---- PROVIDED DATA

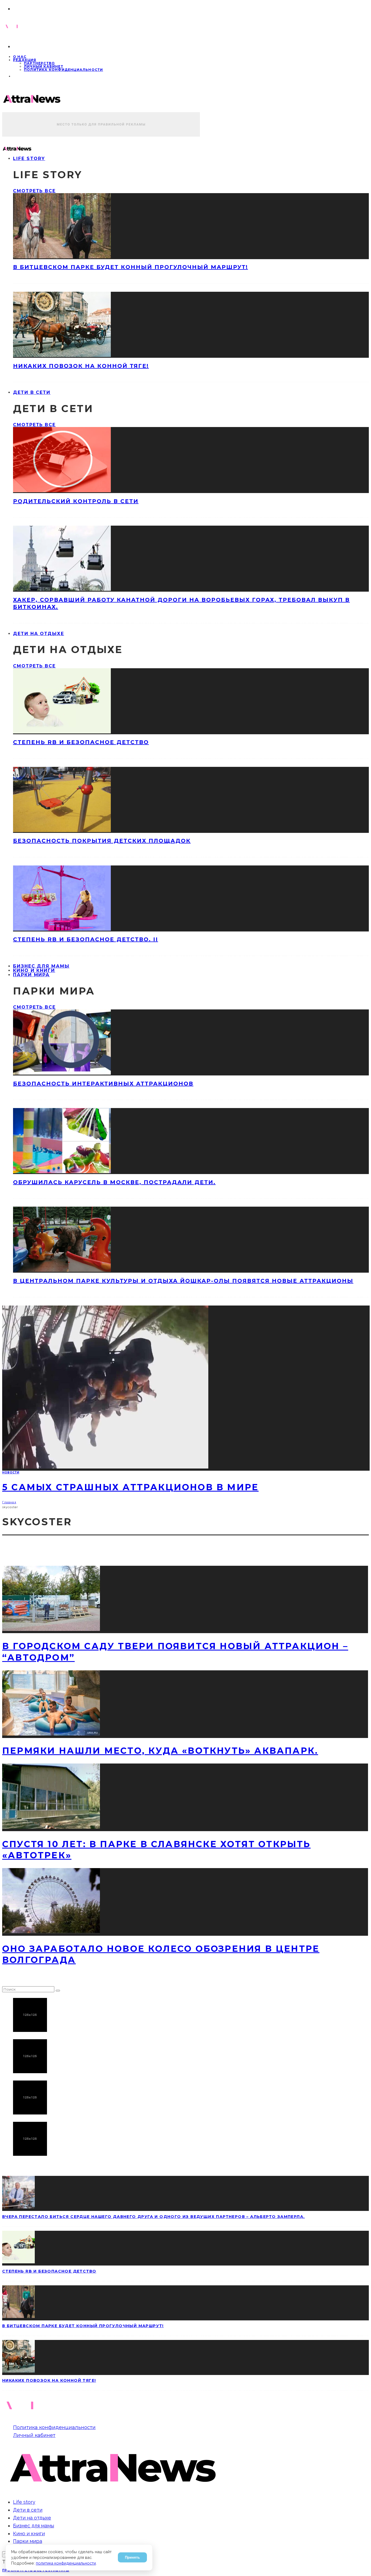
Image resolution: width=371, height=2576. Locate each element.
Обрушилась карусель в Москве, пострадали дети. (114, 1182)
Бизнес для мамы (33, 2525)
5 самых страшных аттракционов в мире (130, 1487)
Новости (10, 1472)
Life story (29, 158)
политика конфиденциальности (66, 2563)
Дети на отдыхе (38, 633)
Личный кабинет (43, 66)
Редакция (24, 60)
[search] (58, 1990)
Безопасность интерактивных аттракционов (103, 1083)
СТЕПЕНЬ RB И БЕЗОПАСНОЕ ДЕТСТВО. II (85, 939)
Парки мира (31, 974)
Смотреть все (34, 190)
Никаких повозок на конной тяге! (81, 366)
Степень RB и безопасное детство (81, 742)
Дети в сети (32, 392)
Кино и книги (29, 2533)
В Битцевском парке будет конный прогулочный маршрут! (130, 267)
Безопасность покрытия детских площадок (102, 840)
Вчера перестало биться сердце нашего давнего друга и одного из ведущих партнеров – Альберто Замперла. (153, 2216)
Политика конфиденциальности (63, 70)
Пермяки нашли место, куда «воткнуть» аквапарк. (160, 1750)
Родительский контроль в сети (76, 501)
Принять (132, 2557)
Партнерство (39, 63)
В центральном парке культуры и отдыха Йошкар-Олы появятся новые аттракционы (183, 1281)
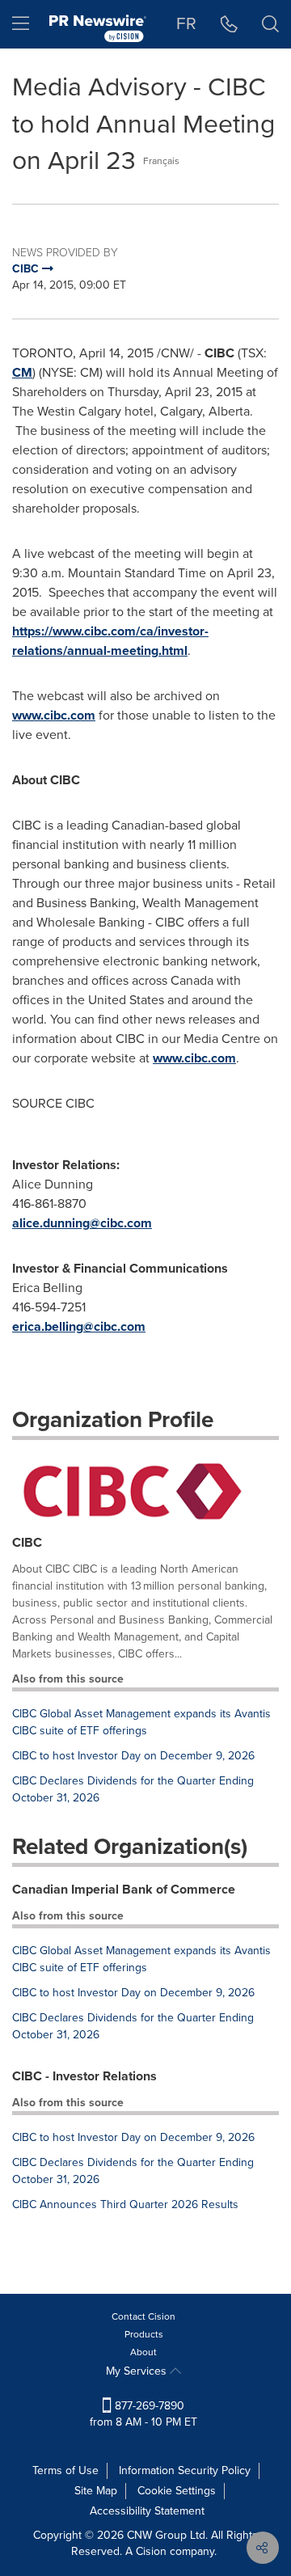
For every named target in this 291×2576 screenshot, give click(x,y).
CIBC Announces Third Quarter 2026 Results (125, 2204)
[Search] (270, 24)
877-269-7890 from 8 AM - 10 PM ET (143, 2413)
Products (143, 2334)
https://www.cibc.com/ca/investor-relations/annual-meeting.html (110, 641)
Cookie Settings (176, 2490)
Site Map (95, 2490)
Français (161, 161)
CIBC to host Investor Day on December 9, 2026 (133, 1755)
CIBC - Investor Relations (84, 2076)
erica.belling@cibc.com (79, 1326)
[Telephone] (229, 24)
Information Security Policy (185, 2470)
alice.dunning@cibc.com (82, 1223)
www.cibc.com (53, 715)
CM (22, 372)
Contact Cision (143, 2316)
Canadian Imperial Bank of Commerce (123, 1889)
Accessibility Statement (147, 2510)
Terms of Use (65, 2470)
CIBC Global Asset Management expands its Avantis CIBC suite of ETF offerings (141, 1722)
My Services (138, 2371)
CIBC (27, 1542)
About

--------
---- PROVIDED DATA

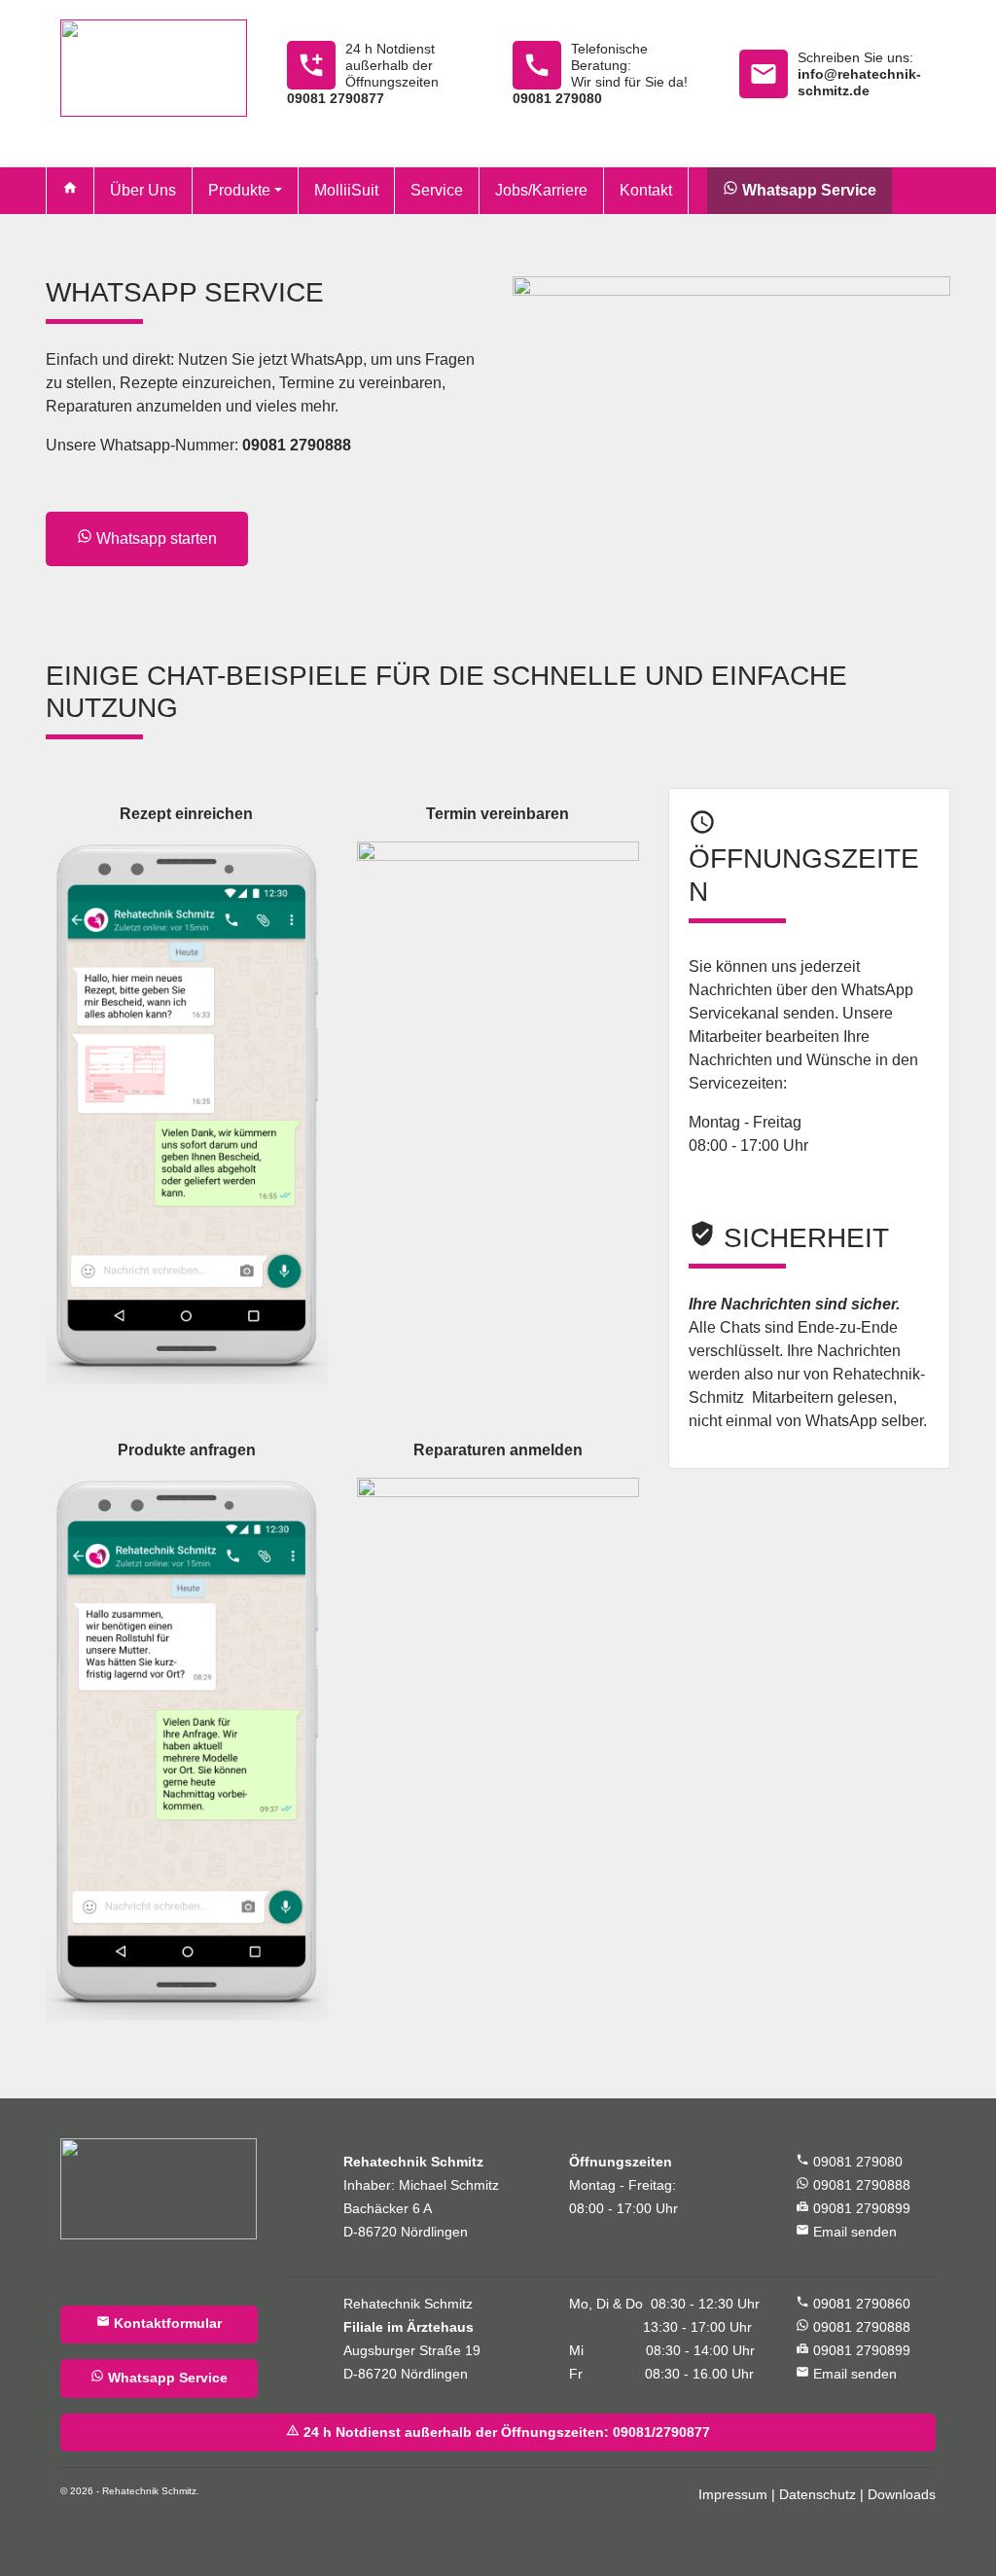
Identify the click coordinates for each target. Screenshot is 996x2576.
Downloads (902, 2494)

--------
---- PROVIDED DATA

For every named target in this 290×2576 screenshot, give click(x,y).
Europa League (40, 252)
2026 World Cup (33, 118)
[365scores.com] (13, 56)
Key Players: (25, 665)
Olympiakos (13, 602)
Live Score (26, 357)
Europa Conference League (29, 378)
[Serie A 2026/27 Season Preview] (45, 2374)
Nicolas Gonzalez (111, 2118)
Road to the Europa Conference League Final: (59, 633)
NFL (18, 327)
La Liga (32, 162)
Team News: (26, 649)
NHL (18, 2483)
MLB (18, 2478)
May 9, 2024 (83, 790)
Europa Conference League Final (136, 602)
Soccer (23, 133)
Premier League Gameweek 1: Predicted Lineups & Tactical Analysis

--------

Only one stretch of the records above is wanted: the lines between the one holding "Français (161, 161)" and the one holding "Canadian Imperial Bank", inclusive, reproduced exactly.

Français (161, 161)
CIBC to host Investor Day on December 9, 2026 (133, 1755)
CIBC - Investor Relations (84, 2076)
erica.belling@cibc.com (79, 1326)
[Telephone] (229, 24)
Information Security Policy (185, 2470)
alice.dunning@cibc.com (82, 1223)
www.cibc.com (53, 715)
CM (22, 372)
Contact Cision (143, 2316)
Canadian Imperial Bank of Commerce (123, 1889)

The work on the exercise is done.